:: Data records ::
"""

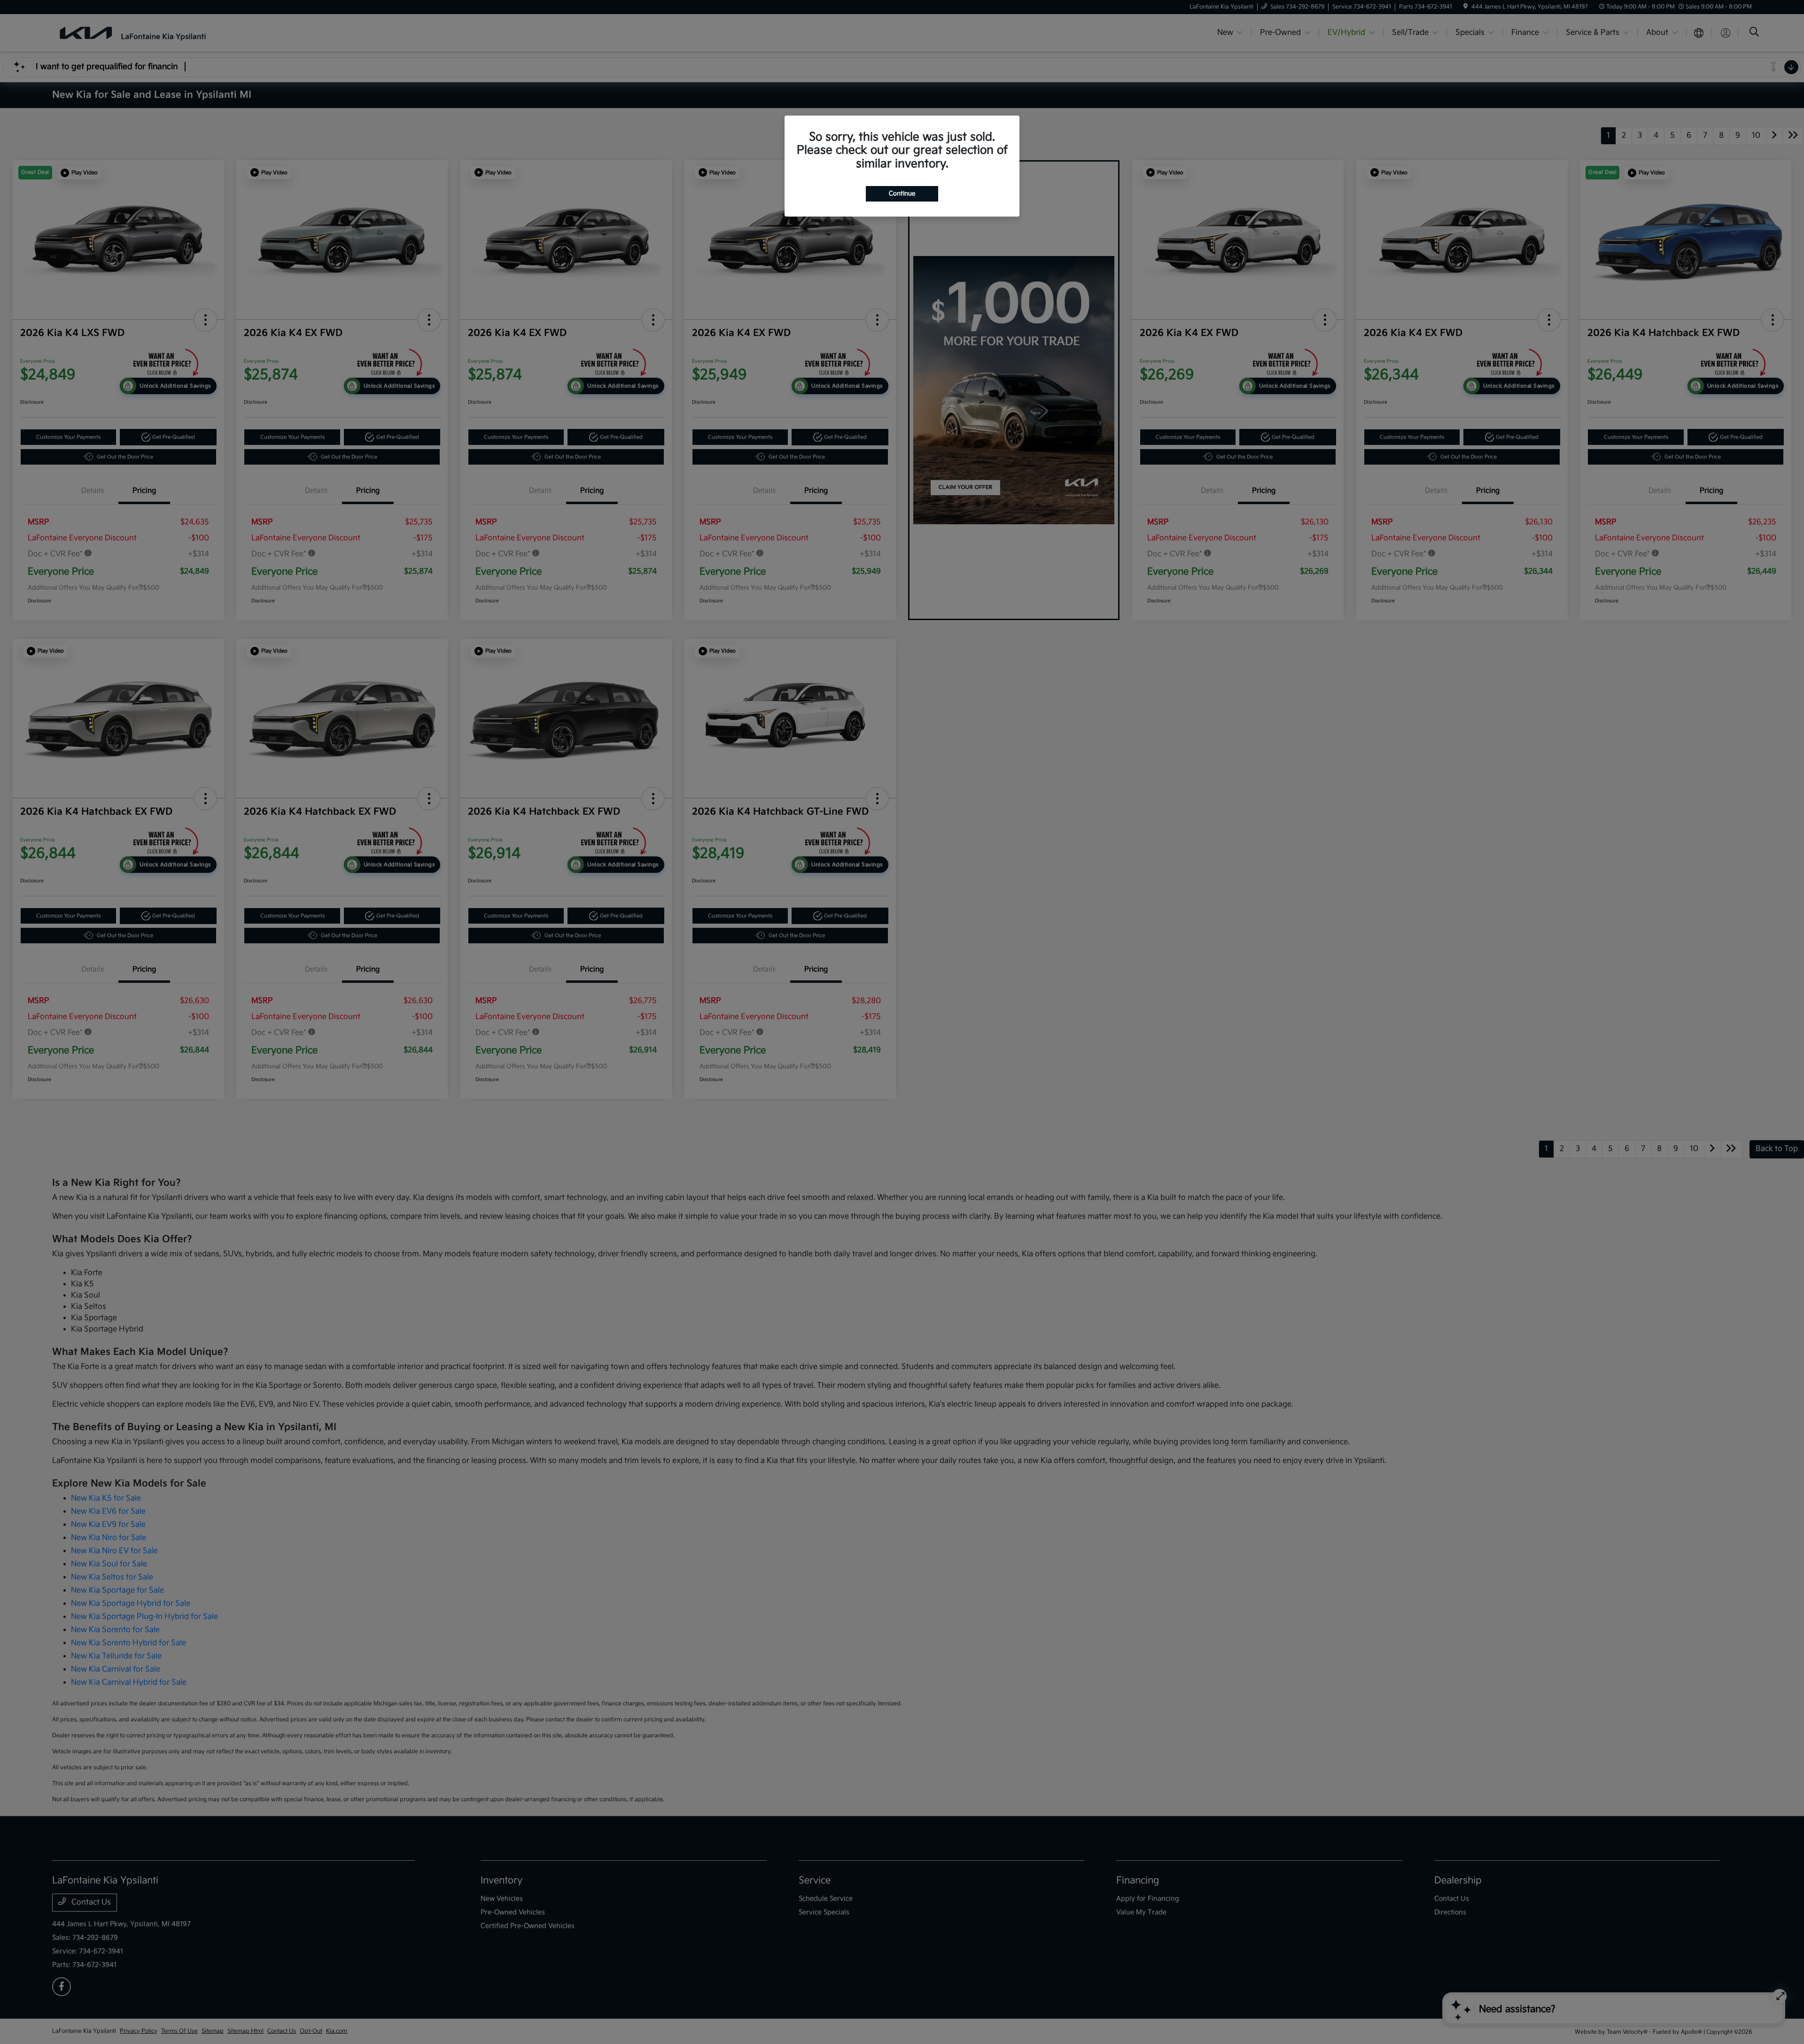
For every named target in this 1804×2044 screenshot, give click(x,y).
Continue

"""
"""

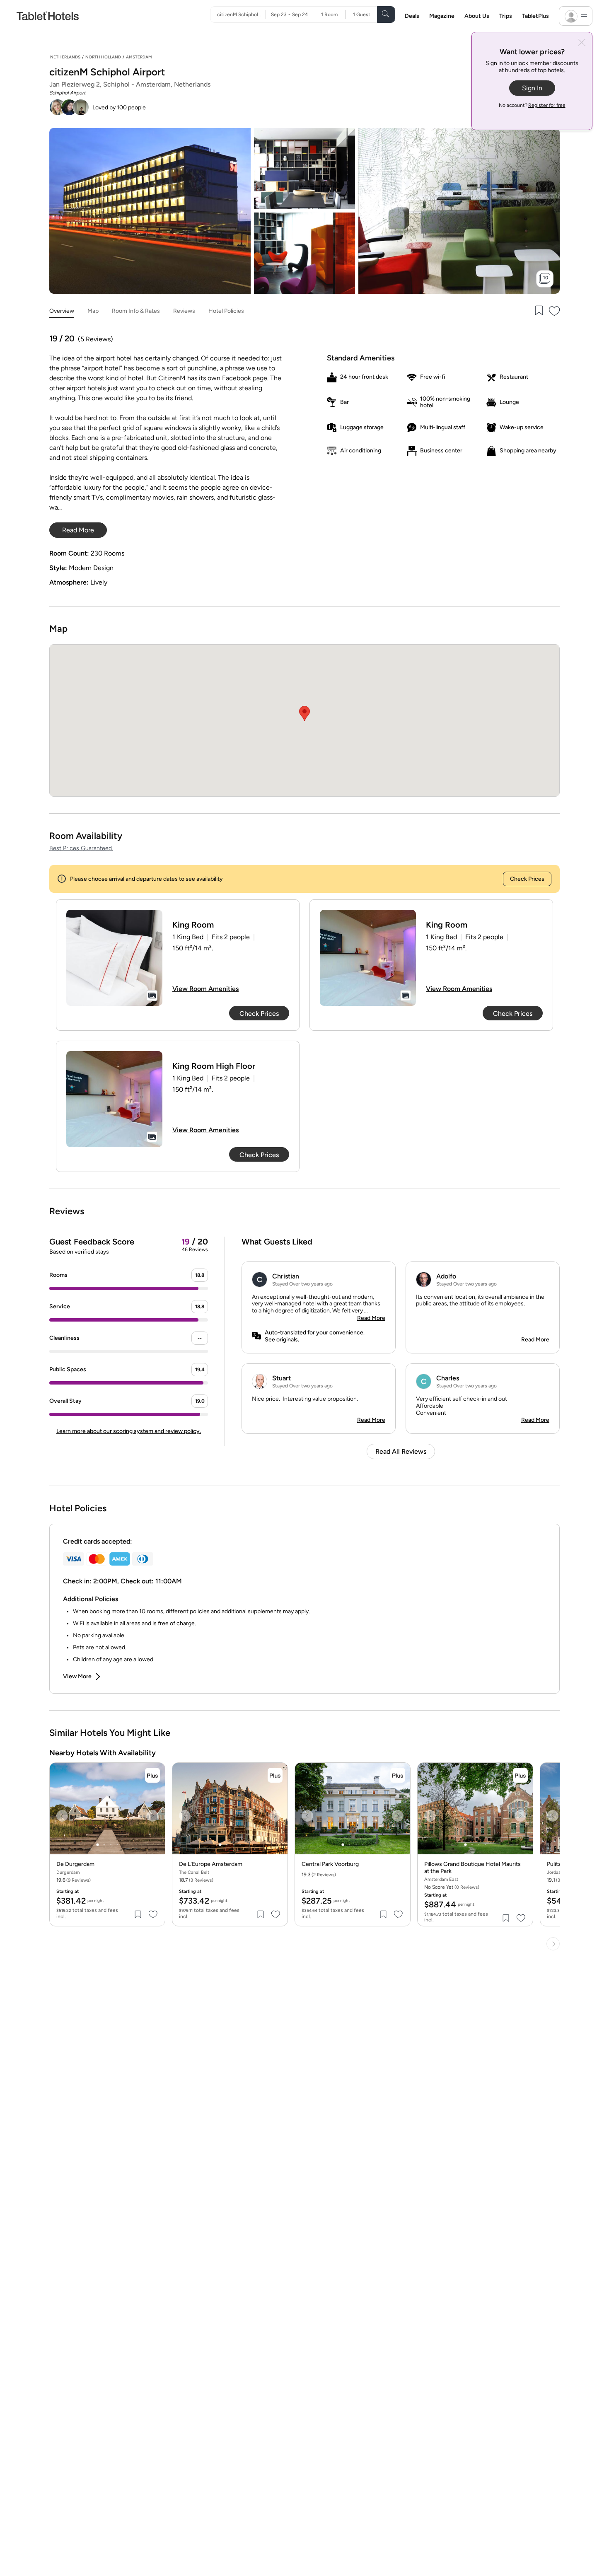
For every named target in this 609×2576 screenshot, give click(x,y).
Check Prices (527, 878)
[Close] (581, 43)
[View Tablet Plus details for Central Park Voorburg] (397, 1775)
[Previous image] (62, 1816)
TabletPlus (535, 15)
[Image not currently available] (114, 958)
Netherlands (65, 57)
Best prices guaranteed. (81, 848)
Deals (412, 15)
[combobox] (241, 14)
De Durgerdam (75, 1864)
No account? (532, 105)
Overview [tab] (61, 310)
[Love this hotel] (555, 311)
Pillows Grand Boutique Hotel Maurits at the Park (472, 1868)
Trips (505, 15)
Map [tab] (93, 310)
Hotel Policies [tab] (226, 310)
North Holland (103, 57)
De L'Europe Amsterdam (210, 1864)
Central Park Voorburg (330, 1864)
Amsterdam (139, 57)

"""

:: Work to be completed ::
Set down, unchanged, only those lines above that fall between the line with "Trips (505, 15)" and the line with "Amsterdam (139, 57)", the two end lines included.

:: Output for this exercise ::
Trips (505, 15)
Map [tab] (93, 310)
Hotel Policies [tab] (226, 310)
North Holland (103, 57)
De L'Europe Amsterdam (210, 1864)
Central Park Voorburg (330, 1864)
Amsterdam (139, 57)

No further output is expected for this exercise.